Le procureur de Rennes, Philippe Astruc, qui dit ne pas vouloir "polémiquer avec quiconque", a toutefois souhaité expliquer à l'AFP les raisons du classement de cette plainte le 4 septembre.

A l'été 2020, Magali Blandin, éducatrice spécialisée, annonce à son mari qu'elle va prendre un compte en banque personnel, décision qui tend les relations dans ce couple qui a quatre enfants et qui s'est marié en 2003 après s'être rencontrés en 1996.

Le 2 septembre au soir, lors d'une discussion animée, "elle dit qu'il soulève le banc et qu'elle tombe sur les fesses en arrière" et décide de quitter le domicile. Le lendemain, elle dépose plainte à la brigade de Montauban-de-Bretagne et le mari, qui n'a pas d'antécédent judiciaire pour violences, est placé en garde à vue, tandis que les quatre parents du couple seront entendus.

Examen de conscience 

Magali Blandin "passe le protocole, va à l'IMJ (institut médico-légal). Un certificat médical ne constate pas de lésions physiques mais évoque une tachycardie importante", liée au stress, explique M. Astruc. "Elle évoque aussi des faits en 2005, 2013, 2019, 2020 et le caractère autoritaire de son mari, et dit : +Généralement, les violences, ce sont plus des bousculades, des insultes en tout genre, des dénigrements+".

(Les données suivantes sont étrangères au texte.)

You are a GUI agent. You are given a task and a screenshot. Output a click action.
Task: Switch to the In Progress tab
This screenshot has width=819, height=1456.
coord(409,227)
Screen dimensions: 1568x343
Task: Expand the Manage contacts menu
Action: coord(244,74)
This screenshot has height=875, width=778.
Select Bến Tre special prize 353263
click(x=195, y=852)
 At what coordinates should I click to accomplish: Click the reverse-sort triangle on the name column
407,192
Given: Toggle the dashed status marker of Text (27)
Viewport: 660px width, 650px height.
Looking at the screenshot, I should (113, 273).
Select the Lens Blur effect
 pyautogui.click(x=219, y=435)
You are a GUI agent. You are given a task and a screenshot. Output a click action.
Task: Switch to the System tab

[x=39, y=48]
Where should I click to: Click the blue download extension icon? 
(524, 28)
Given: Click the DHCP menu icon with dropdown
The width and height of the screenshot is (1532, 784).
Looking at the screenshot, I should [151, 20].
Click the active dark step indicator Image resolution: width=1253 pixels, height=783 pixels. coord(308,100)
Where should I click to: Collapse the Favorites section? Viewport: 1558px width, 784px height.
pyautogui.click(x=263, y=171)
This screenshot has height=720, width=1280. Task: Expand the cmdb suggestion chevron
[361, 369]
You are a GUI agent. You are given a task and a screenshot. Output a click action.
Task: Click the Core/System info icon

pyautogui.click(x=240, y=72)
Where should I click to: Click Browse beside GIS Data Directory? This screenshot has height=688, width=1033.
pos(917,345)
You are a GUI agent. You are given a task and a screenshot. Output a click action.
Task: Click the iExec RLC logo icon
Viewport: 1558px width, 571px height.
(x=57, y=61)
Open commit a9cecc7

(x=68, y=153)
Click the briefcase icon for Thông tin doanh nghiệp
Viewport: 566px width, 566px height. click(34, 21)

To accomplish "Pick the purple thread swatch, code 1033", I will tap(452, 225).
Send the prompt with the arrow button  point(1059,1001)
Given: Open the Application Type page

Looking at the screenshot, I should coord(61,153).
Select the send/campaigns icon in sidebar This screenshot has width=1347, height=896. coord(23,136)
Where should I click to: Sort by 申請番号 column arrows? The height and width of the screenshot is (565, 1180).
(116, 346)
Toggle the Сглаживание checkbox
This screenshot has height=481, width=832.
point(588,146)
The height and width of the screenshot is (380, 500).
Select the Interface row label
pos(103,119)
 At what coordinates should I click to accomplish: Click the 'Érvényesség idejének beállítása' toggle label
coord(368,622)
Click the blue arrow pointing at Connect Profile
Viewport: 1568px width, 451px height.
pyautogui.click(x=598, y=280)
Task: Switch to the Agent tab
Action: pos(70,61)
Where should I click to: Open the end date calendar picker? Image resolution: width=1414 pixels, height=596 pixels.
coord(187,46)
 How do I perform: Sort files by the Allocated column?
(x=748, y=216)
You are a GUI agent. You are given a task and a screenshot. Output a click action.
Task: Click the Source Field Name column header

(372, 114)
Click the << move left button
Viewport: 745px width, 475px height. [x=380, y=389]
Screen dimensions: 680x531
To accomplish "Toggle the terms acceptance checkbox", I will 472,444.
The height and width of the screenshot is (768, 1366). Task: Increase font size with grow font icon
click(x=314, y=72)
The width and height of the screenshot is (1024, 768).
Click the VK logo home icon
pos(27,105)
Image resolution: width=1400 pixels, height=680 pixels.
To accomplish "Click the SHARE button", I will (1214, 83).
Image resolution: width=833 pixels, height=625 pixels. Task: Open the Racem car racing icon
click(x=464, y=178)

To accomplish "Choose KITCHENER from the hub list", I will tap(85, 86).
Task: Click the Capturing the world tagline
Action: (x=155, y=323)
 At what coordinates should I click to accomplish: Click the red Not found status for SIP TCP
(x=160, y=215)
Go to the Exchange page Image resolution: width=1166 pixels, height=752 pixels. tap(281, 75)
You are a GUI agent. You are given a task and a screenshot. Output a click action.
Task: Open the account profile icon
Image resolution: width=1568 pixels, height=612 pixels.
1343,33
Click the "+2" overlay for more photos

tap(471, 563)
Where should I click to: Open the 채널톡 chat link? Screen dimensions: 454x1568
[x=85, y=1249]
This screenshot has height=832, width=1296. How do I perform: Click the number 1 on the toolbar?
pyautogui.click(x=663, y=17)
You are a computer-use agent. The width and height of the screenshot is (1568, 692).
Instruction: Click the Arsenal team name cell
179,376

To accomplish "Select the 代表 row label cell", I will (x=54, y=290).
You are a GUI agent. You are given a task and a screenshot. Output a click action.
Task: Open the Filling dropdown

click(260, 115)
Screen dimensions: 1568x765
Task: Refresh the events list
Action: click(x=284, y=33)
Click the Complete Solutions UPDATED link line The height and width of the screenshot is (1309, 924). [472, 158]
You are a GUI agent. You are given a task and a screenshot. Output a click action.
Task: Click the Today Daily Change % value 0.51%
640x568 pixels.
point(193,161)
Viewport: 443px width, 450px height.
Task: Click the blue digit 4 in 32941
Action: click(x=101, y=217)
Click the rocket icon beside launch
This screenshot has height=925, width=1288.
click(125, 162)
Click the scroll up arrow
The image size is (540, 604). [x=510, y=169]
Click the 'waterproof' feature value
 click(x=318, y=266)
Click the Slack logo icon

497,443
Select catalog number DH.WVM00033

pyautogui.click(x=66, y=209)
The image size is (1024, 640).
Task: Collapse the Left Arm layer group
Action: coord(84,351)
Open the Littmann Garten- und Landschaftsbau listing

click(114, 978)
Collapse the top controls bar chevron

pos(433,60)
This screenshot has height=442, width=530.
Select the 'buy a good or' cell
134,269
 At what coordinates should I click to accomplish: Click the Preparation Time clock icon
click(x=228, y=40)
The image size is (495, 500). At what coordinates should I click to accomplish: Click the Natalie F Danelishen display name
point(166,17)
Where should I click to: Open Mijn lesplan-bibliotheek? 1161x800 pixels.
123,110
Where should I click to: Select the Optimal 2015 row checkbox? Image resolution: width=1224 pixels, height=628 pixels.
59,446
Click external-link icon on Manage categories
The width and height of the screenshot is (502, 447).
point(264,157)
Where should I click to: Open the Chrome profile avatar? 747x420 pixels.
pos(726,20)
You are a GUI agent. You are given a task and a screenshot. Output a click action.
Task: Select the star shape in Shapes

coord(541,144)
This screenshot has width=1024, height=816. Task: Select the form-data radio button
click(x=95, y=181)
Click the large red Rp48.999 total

Le mari, qui reconnaît avoir soulevé le banc, "dit qu'il est victime de violences physiques de la part de sa femme, ce que Mme Blandin reconnaît et ce que dans la procédure civile, les enfants confirmeront".

Aussi, le magistrat, qui décide du classement, considère que "l'intensité de ce fait-là ne justifie pas un renvoi devant le tribunal correctionnel". "Étant donné une approche égalitaire du droit (...), il aurait fallu naturellement poursuivre Mme Blandin pour les violences, reconnues, qu'elle a pu exercer sur son mari", dit M. Astruc.

"Le choix qui a été fait a été plutôt de mettre en place un accompagnement social", explique M. Astruc, avec entretien avec un psychologue, saisie de deux associations d'aide aux victimes et accompagnement de l'intervenant social en gendarmerie.

"J'ai fait mon examen de conscience et voilà pourquoi cette décision a été prise et que j'en assume sa responsabilité", a dit le procureur, soulignant que 1.414 plaintes pour violences conjugales en 2020, contre 720 en 2018, ont été traitées au tribunal de Rennes, avec 330 déferrements en 2020 contre 100 deux ans plus tôt.

"Dire que la justice ne fait pas son travail et que rien ne change, c'est très injuste", a-t-il estimé.